Había tres toallas colgadas de las perchas. Una de ellas tenía un gran dibujo del Niño Tigre, las otras dos estaban rosa pastel de tanto lavarlas.
—Toallas nuevas —se dijo, tomando nota mental—. Hoy.
Las amigas le tenían envidia por su madre. Line la adoraba. «Es tan buena —decían las otras chicas—, te ayuda en lo que sea. ¡Está siempre enterada de todo! Lee y va al cine y al teatro, ¡y cómo viste!»

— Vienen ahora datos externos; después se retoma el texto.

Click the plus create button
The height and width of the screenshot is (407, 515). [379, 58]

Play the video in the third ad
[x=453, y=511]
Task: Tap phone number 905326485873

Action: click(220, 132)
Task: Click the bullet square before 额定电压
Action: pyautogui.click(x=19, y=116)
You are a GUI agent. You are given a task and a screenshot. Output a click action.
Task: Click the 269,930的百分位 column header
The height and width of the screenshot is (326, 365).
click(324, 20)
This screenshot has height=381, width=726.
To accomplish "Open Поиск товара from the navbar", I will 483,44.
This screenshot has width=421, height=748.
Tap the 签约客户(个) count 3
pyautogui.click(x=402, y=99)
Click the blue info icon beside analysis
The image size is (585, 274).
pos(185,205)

En efecto, su madre era buena. Demasiado buena. Era general de un ejército al servicio del bien, visitaba a presos en las cárceles y la habían nombrado miembro de honor en varias ONG, tenía unas manos muy diestras y se le daba francamente mal la comunicación directa. Quizá fuera porque nunca había trabajado fuera de casa. Había consagrado su vida a su marido, sus hijos y su labor humanitaria; una serie infinita de misiones y tareas por las que nunca recibía pago, pero que exigían que adoptase una actitud amable hacia todo y todos. La madre era una diplomática nata. Era prácticamente incapaz de construir una frase que expresase sin tapujos lo que verdaderamente quería decir. «Tu padre está preocupado por ti», por ejemplo, significaba «yo estoy muerta de miedo». «Marie tiene últimamente una pinta estupenda», era el modo de su madre de decir que ella parecía una pordiosera. Cuando la madre le llevaba una pila de revistas de mujer, Inger Johanne sabía de antemano que en ellas se hablaba de la última moda y de veinte maneras de conseguirse un marido.
—Tú tienes un trabajo muy duro —decía la madre, acariciándole un poco el brazo.
Entonces Inger Johanne entendía que los vaqueros, el forro polar y las gafas de hace cuatro años no entusiasmaban precisamente a su madre.
La verdad es que la mascarilla de pelo de Line resultaba bastante agradable. Le producía un ligero cosquilleo en el cuero cabelludo, e Inger Johanne realmente sentía cómo las puntas secas y abiertas absorbían los nutrientes bajo el gorro de plástico. El agua le había teñido la piel de rojo.
Jack
estaba durmiendo, y de la habitación de Kristiane no salía ni un ruido, aunque ella había dejado las puertas abiertas por si acaso.
El libro de Asbjørn Revheim estuvo a punto de caérsele al agua, pero lo atrapó en el aire en el último momento y quitó la taza de café del borde de la bañera para depositarla en el suelo.
El primer capítulo trataba de la muerte de Asbjørn Revheim. A Inger Johanne le parecía un modo bastante curioso de empezar una biografía. No estaba segura de querer leer nada sobre la despedida de Revheim, así que se saltó unas cuantas hojas. El segundo capítulo versaba sobre su infancia en Lillestrøm.
El libro cayó al agua. Ella lo sacó inmediatamente, pero ahora tenía algunas de las hojas pegadas entre sí, por lo que tardó un rato en encontrar el punto en el que se había quedado.